The latest advancements in cancer treatment are offering new hope to patients with advanced non-small cell lung cancer (NSCLC), especially those with specific genetic mutations. This news report focuses on the MARIPOSA-2 study, an extensive global trial that investigates the effectiveness of new treatment combinations for NSCLC patients who have developed resistance to standard therapies. This study represents a significant step in personalized cancer treatment, aiming to improve outcomes for patients with limited options after first-line treatment failure.
The MARIPOSA-2 study specifically targeted NSCLC patients with mutations in the epidermal growth factor receptor (EGFR) gene. These mutations are among the most common actionable genomic alterations in NSCLC, comprising approximately 85%-90% of EGFR mutations. The most common mutations are exon 19 deletions and the L858R substitution mutations. The standard first-line treatment for NSCLC with these mutations is osimertinib, a third-generation EGFR tyrosine kinase inhibitor (TKI). While osimertinib has shown improved progression-free survival (PFS) and overall survival compared to first-generation TKIs, resistance to this drug is a significant challenge, with nearly all patients eventually developing it.

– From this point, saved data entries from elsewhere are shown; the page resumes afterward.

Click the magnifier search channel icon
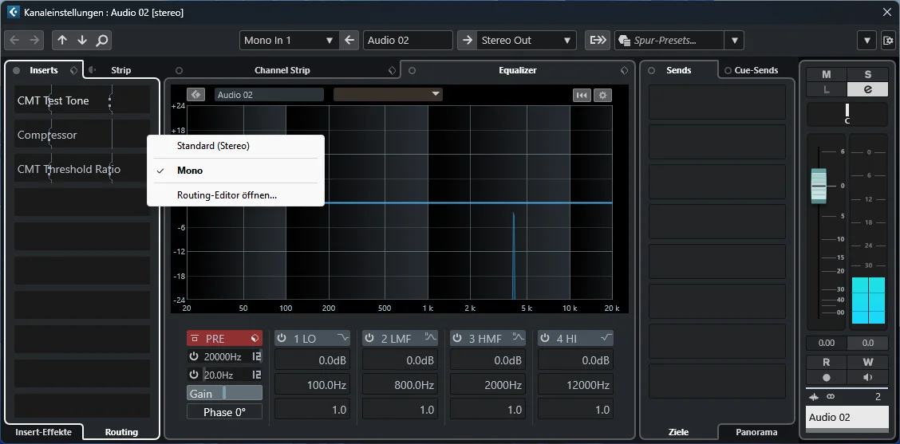 tap(101, 40)
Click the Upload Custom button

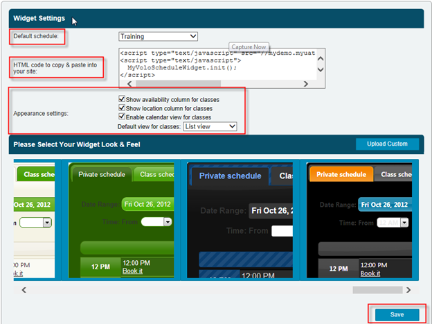tap(387, 144)
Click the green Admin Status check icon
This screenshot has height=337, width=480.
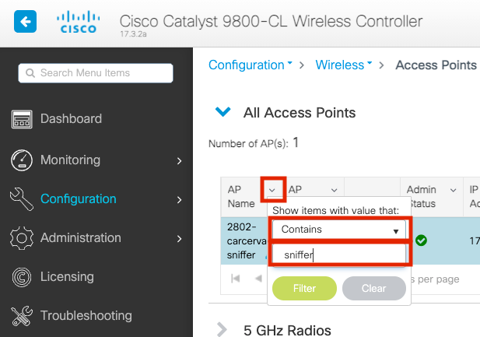421,240
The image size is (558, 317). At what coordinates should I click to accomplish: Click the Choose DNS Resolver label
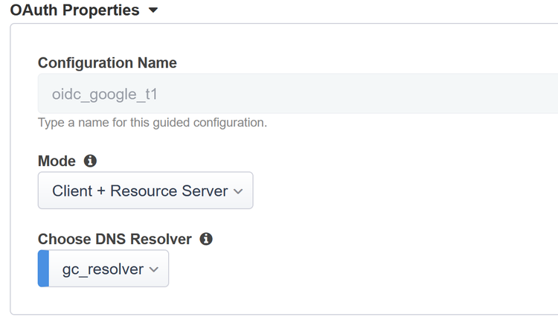[x=115, y=239]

To address this issue, the MARIPOSA-2 trial explored the use of amivantamab, an EGFR-MET bispecific antibody, in combination with chemotherapy. Amivantamab possesses multiple mechanisms of action, including ligand blocking, receptor degradation, and engagement of effector cells. Its unique ability to bind extracellularly allows it to bypass intracellular mutations that contribute to TKI resistance. Amivantamab has demonstrated activity against a wide range of activating and resistance mutations in EGFR-mutated NSCLC, presenting a new avenue for treatment after resistance to osimertinib develops.
Another critical component of the study was lazertinib, a highly selective central nervous system (CNS)-penetrant third-generation TKI. Lazertinib is effective against activating EGFR mutations and T790M resistance. The combination of amivantamab with lazertinib (amivantamab-lazertinib) was theorized to provide a synergistic benefit by simultaneously targeting extracellular and catalytic EGFR domains. This combination has shown clinically meaningful activity in patients with EGFR-mutated NSCLC after disease progression on osimertinib.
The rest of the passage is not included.